Work task
Return the stretch from the line with "The height and" through the line with "Viewport: 600px width, 375px height." in the data below, character for character, skipping all pictures.

(Saved entries)
■ ■ ■ ■

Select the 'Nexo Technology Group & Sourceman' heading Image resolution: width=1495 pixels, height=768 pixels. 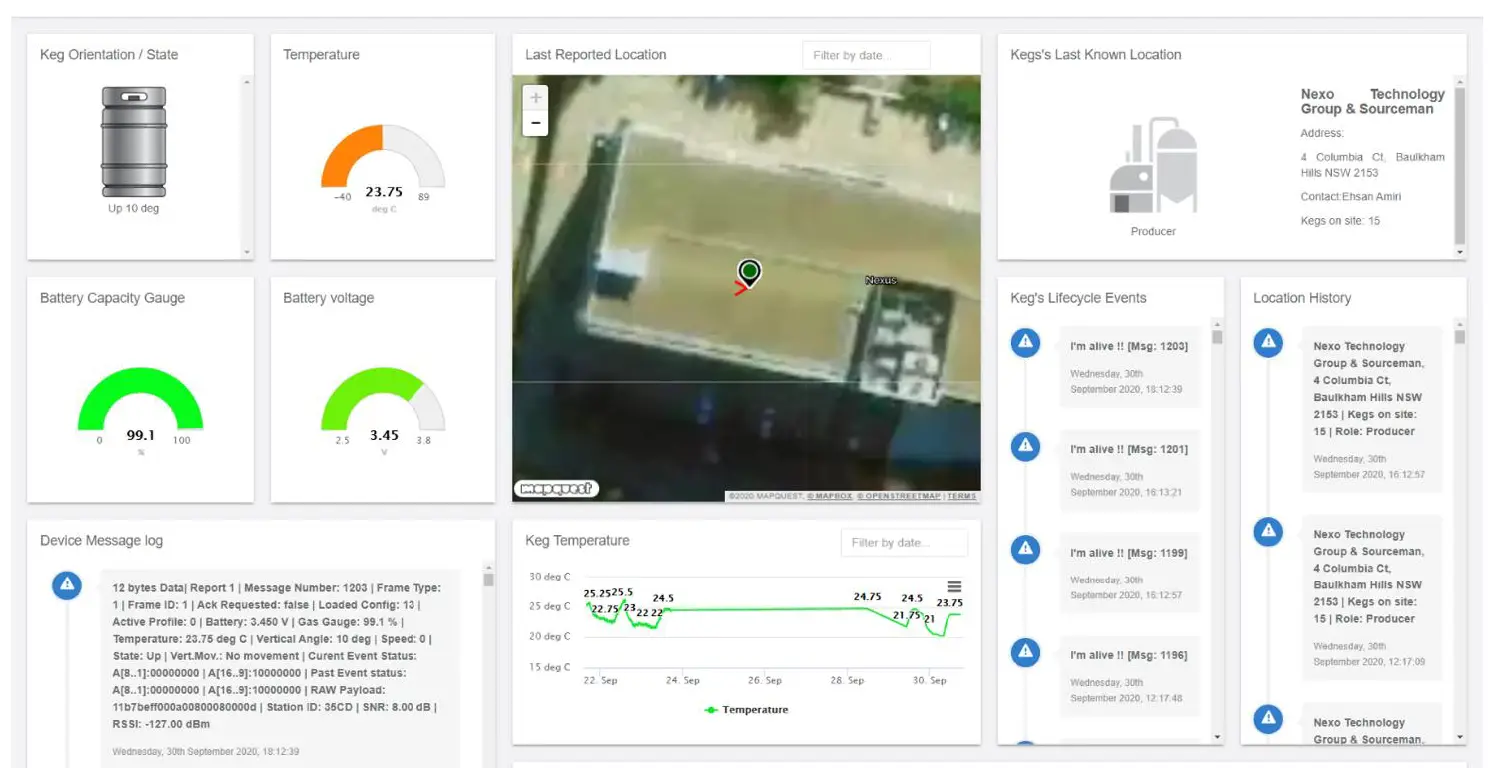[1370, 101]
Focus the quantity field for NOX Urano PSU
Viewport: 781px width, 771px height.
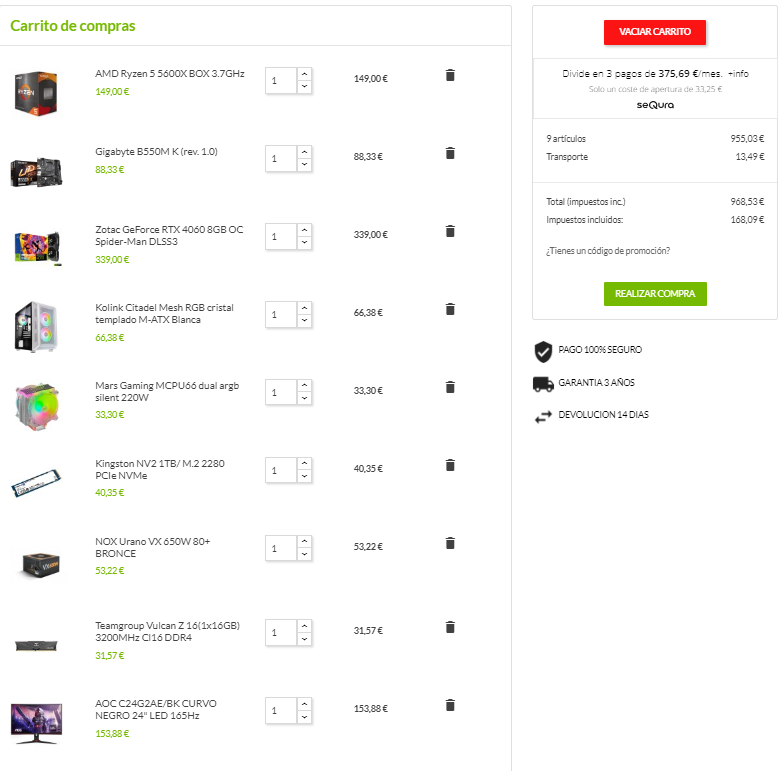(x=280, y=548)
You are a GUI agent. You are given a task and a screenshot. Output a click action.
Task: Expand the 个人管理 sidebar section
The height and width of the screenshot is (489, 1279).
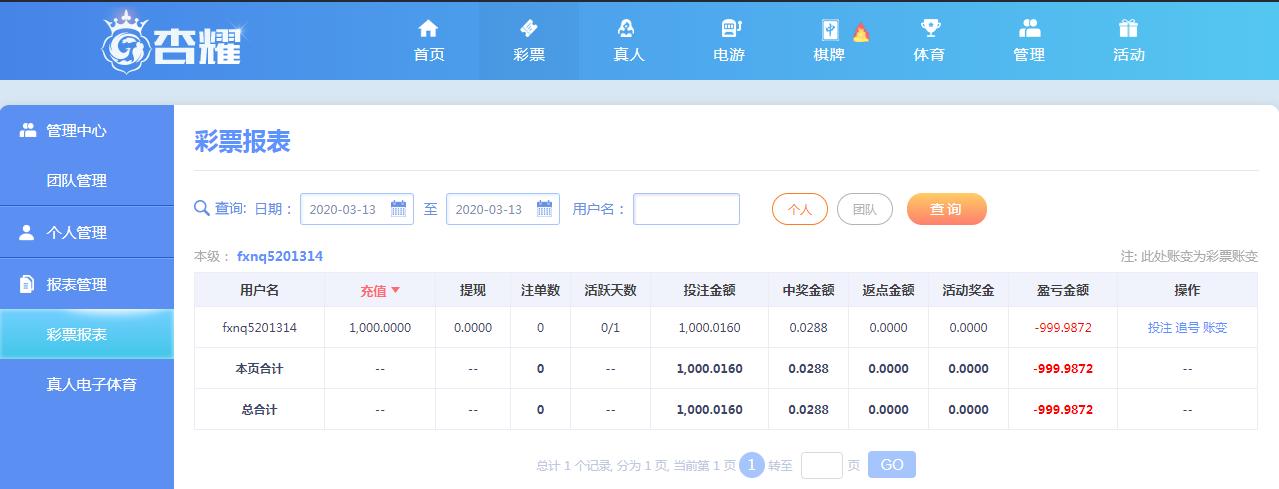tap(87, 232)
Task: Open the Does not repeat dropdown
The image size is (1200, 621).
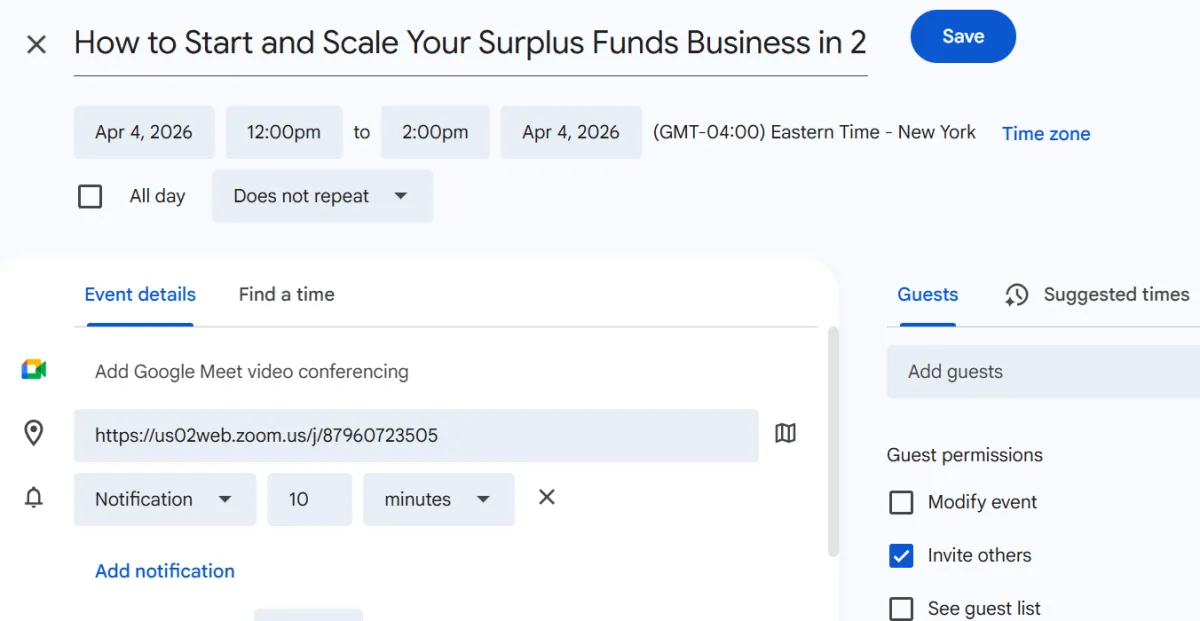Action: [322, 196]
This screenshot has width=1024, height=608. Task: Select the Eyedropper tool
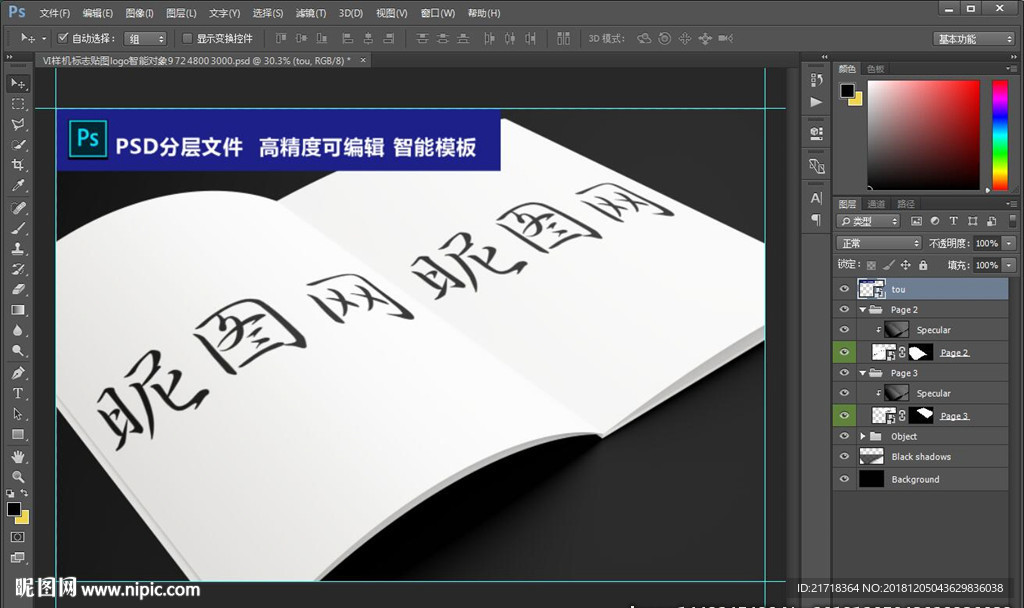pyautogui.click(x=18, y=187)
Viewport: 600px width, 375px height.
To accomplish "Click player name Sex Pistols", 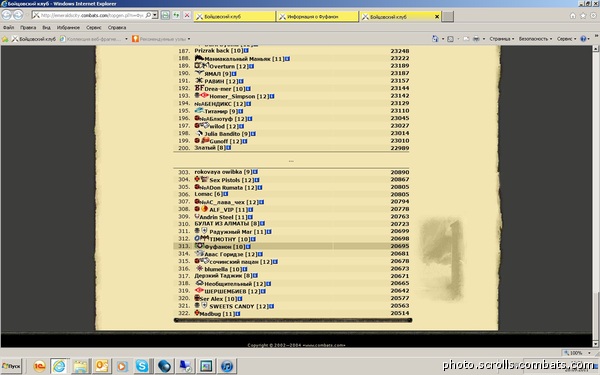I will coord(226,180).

■ ■ ■ ■

Task output
The height and width of the screenshot is (489, 1279).
tap(87, 232)
Task: Open the Does not repeat dropdown
The image size is (1200, 621).
Action: [322, 196]
This screenshot has width=1024, height=608. Task: Select the Eyedropper tool
pyautogui.click(x=18, y=187)
Viewport: 600px width, 375px height.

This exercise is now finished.